Friday, May 12, 2006

The Jonah Complex

Modern Prophets Coveting the Judgment Seat of God


Many times I sit in my car or in my office meditating on the Word of God. In the midst of that, He will give me clarity or a prophetic word relating to whatever it is I have been lead to read at that time. This evening, the Lord told me to be careful of the “Jonah Complex.” It’s funny, but I knew exactly what He was speaking of. Many times, I have to ask for clarification, but not this time. Now, this was a word for ME, but I feel lead to share it, because I’m sure there are others who can benefit from it.
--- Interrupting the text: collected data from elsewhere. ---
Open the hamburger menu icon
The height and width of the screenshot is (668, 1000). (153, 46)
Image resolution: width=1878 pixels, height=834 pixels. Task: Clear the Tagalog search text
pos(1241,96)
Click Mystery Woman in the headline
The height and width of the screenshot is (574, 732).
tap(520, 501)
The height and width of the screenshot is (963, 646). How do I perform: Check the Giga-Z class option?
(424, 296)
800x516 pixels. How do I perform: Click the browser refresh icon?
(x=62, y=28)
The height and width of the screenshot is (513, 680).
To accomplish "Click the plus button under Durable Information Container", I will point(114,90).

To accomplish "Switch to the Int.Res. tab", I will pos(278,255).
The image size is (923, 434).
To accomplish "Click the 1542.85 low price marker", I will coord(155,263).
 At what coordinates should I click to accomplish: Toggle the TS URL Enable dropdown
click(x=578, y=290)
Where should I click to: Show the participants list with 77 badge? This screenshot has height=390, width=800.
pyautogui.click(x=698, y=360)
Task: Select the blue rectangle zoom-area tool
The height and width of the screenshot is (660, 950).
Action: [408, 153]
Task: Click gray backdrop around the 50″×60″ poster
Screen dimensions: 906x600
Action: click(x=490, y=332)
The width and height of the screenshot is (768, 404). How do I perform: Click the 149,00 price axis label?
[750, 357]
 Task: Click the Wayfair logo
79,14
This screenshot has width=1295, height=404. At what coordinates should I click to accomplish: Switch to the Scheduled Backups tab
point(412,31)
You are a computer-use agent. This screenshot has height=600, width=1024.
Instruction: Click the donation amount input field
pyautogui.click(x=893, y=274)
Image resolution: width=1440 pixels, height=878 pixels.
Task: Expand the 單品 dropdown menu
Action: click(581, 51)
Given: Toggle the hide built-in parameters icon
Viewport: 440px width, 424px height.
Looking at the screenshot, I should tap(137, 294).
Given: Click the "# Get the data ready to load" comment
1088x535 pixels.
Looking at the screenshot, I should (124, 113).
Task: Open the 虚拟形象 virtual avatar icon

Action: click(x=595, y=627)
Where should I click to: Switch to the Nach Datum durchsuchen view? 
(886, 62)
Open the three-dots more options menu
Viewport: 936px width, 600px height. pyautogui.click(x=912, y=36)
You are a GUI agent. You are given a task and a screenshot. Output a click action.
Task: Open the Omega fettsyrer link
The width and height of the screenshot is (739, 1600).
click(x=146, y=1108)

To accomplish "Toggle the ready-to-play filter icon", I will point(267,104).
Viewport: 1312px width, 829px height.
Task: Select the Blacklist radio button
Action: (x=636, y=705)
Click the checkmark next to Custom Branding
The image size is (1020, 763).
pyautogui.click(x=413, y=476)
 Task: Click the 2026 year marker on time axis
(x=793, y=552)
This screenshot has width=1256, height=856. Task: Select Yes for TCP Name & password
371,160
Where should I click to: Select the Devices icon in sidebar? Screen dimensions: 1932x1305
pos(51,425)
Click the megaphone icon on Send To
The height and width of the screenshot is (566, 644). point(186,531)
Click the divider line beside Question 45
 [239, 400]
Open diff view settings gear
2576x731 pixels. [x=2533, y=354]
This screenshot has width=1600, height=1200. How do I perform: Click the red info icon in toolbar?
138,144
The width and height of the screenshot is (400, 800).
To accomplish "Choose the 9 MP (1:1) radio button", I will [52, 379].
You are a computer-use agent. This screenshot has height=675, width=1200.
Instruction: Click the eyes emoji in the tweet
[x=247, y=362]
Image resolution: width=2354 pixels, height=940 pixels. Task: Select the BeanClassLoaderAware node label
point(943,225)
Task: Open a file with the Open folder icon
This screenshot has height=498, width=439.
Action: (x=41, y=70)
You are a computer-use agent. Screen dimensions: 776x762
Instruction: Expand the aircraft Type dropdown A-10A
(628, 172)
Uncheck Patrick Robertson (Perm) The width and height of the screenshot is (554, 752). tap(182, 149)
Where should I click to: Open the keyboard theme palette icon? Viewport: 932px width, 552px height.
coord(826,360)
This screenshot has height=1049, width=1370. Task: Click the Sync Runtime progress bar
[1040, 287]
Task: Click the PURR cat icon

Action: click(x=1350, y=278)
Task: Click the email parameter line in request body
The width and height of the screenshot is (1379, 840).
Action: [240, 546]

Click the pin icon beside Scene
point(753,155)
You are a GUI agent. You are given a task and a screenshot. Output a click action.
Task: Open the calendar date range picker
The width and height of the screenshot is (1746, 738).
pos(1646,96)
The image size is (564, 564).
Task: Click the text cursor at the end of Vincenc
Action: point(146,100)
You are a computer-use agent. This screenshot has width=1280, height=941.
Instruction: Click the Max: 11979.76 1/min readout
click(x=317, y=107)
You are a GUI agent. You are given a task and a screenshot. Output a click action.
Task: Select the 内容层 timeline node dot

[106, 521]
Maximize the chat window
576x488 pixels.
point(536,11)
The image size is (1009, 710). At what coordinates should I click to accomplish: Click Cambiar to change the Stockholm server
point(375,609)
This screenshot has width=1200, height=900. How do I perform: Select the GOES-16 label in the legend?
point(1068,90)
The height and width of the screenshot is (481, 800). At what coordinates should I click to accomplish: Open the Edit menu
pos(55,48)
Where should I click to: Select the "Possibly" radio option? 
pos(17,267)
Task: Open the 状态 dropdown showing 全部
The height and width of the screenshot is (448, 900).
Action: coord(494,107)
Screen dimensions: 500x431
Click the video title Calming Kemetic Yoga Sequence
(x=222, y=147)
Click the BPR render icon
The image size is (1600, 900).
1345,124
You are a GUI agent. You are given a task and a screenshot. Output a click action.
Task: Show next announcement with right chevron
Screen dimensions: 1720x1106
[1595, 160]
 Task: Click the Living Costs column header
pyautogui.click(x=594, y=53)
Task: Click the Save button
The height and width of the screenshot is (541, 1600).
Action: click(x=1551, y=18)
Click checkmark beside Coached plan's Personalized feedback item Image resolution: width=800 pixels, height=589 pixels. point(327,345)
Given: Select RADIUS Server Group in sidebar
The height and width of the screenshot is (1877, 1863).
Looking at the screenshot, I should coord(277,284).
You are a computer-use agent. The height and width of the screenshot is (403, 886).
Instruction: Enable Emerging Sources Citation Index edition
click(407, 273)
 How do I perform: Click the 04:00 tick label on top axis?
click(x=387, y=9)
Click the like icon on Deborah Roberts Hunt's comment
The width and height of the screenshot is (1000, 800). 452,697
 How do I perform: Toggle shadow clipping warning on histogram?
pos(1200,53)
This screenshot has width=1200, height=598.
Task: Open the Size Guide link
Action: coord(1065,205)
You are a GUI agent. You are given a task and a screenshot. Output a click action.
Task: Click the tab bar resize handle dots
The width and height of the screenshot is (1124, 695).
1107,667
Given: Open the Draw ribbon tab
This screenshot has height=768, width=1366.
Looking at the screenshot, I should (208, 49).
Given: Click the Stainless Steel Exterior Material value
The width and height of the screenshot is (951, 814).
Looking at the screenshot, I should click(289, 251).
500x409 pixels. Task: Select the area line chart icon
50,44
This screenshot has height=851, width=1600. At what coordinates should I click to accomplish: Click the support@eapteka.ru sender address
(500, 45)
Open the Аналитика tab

Amen?

Jon 1:1 And there is a word of Jehovah unto Jonah son of Amittai, saying:
Jon 1:2 `Rise, go unto Nineveh, the great city, and proclaim against it that their wickedness hath come up before Me.'
Jon 1:3 And Jonah riseth to flee to Tarshish from the face of Jehovah, and goeth down to Joppa, and findeth a ship going to Tarshish, and he giveth its fare, and goeth down into it, to go with them to Tarshish from the face of Jehovah.

So many times, the Lord has given me orders to go to a particular place or face a group of people in order to speak against their transgressions. Yet, instead of obeying, I went in a completely different direction. Too many times…on too many occasions. Like Jonah, I failed to remember two very important things:

1) I cannot run from God;
2) When I am disobedient, it will cause a storm in someone else’s life.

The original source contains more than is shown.